I’ve had dogs all my life. One dog lost to illness years ago prompted a friend’s comment, “That must be like losing a family member.” No, it was not like losing, it was losing a family member. The most violent mourning I’ve ever experienced was at the loss of my Maggie a year and a half ago. As I write this my little Lucy, a terrier mix, is asleep at the office door, putting
herself between me and any intruder who might make the mistake of crossing her without my permission.
Any philosophy I might have must include the beasts.
Hubristic medieval philosophers held that animals had no soul because they had no self-consciousness. Perhaps in that fact alone we hold the evidence of a superior soul-filled being. This seems provable in that animals will not burn witches at the stake nor slaughter whales.
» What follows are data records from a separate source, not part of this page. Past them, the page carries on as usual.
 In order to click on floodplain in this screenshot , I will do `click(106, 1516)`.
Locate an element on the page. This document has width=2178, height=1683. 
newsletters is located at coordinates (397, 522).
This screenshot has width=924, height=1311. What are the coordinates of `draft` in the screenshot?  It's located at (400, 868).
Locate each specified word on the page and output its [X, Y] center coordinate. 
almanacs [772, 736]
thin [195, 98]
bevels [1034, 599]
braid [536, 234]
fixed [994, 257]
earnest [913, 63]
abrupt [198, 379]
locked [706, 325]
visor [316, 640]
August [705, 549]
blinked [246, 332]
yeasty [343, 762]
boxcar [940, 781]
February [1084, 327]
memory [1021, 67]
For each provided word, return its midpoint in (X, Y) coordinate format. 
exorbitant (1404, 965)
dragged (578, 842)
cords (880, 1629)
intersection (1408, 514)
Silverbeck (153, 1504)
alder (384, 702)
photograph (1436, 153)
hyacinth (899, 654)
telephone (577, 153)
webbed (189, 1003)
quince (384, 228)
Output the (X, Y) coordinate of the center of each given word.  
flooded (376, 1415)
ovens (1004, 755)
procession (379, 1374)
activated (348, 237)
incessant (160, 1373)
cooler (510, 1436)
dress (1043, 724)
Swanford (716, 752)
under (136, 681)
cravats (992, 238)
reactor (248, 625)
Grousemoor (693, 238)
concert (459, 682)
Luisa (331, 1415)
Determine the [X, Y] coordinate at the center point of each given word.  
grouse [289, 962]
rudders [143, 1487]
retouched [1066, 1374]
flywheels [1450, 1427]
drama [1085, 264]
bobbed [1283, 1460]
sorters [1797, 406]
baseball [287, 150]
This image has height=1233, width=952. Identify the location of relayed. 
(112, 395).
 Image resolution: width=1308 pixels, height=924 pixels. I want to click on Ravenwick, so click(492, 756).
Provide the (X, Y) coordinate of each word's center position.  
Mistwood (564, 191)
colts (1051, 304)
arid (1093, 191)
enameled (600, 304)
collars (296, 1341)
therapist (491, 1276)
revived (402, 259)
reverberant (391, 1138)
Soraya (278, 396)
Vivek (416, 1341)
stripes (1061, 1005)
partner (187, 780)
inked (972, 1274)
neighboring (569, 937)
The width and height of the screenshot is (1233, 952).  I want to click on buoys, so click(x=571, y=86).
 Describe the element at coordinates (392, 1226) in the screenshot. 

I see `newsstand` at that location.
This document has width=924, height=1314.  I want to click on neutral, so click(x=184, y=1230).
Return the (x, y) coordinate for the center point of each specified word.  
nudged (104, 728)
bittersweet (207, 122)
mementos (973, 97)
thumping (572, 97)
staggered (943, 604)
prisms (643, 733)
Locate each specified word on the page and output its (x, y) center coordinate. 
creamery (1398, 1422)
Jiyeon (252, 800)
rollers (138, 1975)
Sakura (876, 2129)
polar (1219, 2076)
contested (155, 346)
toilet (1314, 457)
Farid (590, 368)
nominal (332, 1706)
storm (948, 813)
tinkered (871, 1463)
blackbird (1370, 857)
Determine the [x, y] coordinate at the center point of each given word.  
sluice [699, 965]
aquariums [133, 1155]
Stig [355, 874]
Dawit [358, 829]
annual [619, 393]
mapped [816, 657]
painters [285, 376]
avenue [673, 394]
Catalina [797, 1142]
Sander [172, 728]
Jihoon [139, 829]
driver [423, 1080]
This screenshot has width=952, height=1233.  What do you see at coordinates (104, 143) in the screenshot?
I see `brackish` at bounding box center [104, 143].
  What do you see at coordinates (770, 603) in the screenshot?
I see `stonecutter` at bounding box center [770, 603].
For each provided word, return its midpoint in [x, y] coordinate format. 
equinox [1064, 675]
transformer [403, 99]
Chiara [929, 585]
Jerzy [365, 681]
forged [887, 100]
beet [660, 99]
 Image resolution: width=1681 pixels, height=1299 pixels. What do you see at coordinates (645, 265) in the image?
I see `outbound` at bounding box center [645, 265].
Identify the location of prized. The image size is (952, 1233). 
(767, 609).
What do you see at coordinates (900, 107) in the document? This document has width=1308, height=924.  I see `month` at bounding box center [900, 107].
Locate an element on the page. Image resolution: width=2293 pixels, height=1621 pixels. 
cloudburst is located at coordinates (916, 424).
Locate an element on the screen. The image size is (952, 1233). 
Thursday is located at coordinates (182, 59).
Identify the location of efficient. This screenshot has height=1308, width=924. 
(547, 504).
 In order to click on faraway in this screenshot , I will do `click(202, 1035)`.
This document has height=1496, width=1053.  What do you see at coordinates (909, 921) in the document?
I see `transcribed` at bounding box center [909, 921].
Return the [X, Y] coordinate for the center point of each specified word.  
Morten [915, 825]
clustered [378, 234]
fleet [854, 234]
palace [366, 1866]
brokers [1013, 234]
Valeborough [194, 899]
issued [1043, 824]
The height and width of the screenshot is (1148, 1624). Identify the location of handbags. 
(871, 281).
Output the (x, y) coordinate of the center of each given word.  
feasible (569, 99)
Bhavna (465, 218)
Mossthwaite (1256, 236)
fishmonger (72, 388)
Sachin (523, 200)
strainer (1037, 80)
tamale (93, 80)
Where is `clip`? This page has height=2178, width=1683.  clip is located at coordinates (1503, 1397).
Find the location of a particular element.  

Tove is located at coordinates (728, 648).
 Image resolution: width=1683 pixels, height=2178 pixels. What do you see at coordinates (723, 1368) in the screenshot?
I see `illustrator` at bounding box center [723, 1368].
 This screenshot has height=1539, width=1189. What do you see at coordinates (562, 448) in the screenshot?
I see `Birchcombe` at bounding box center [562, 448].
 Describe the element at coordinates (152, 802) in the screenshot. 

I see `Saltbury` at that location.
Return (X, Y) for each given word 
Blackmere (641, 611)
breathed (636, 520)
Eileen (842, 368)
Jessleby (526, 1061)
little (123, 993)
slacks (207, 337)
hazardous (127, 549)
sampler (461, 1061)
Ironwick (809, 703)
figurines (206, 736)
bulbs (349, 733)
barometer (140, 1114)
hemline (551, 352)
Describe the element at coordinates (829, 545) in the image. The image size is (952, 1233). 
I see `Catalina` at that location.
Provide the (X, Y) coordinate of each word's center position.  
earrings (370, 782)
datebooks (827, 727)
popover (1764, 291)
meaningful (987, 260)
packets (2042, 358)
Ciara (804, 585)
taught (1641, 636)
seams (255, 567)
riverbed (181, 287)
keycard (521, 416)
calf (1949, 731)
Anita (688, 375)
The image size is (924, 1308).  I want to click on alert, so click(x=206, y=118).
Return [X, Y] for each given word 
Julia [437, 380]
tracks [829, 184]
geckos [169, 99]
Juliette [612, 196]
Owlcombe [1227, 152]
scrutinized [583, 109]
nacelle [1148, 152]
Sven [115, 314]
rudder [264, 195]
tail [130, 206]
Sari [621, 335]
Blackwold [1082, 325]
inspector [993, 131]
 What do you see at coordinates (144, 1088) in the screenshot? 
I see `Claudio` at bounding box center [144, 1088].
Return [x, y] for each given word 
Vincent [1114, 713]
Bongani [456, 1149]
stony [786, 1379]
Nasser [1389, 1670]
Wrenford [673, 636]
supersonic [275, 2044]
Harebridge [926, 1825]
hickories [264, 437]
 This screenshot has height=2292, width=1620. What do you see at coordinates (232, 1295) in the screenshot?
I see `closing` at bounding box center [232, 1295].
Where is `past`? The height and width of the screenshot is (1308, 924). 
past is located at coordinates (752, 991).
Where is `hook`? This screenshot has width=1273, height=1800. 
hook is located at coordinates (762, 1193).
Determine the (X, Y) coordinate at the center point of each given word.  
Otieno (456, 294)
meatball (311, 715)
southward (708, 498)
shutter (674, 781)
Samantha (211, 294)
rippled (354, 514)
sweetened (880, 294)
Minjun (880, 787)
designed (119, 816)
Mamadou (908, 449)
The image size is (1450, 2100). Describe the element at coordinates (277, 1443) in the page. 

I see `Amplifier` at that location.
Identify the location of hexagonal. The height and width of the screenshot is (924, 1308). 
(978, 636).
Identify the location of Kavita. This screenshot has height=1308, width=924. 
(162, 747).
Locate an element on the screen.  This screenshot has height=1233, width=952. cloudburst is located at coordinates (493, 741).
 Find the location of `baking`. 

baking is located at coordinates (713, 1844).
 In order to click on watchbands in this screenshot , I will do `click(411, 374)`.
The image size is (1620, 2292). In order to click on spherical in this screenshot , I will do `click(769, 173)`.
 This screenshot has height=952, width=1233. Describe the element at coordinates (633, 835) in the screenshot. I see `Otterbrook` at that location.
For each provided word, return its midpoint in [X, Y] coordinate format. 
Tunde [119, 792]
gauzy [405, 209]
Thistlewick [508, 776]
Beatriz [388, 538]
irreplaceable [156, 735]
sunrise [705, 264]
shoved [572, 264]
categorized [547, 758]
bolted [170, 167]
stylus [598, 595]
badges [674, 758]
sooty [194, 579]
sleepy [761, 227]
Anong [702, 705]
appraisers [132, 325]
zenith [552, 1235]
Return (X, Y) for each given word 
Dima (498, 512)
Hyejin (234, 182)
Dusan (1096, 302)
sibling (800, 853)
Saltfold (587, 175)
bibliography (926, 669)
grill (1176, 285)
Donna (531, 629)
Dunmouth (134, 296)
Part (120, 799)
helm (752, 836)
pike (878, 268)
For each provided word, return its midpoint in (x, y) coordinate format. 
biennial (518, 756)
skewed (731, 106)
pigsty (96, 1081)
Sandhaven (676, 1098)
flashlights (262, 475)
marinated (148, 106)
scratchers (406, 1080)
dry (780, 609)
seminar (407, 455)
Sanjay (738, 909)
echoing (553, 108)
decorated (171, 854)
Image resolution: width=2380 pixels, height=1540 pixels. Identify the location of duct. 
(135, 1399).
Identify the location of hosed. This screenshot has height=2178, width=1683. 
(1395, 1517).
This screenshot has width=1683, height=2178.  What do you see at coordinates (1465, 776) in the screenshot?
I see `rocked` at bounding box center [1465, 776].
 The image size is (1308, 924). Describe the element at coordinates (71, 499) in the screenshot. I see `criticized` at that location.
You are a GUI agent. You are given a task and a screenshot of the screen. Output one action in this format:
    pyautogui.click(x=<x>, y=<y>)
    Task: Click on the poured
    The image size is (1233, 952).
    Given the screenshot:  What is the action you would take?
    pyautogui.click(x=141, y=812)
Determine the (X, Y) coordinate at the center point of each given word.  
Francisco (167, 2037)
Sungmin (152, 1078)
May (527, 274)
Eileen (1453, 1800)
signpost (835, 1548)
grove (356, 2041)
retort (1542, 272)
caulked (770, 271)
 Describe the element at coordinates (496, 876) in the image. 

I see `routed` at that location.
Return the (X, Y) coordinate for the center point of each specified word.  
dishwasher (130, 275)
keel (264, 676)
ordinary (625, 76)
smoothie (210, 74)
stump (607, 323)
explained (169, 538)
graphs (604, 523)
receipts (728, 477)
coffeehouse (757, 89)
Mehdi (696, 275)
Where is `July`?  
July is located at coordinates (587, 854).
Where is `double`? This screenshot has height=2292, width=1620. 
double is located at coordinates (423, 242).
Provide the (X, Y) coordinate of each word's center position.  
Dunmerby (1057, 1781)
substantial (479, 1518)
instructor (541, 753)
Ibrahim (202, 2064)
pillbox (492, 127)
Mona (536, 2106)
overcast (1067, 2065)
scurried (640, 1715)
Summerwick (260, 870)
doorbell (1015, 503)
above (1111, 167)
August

It is maybe that I want to be more like a dog and less like a human being. I find in them evidence of how to live in a moment so completely as to exist in full vibrancy. Too, I recognize love in a dog more readily and without apprehension than I do in people. Surely, that is a teaching. A dog does not make professions of faith, does not pray, does not sin nor seek redemption. Those are human designs extraneous to an animal intent on spirited life. There is joy at a dog park that is not found in a church. That is where I go to pray.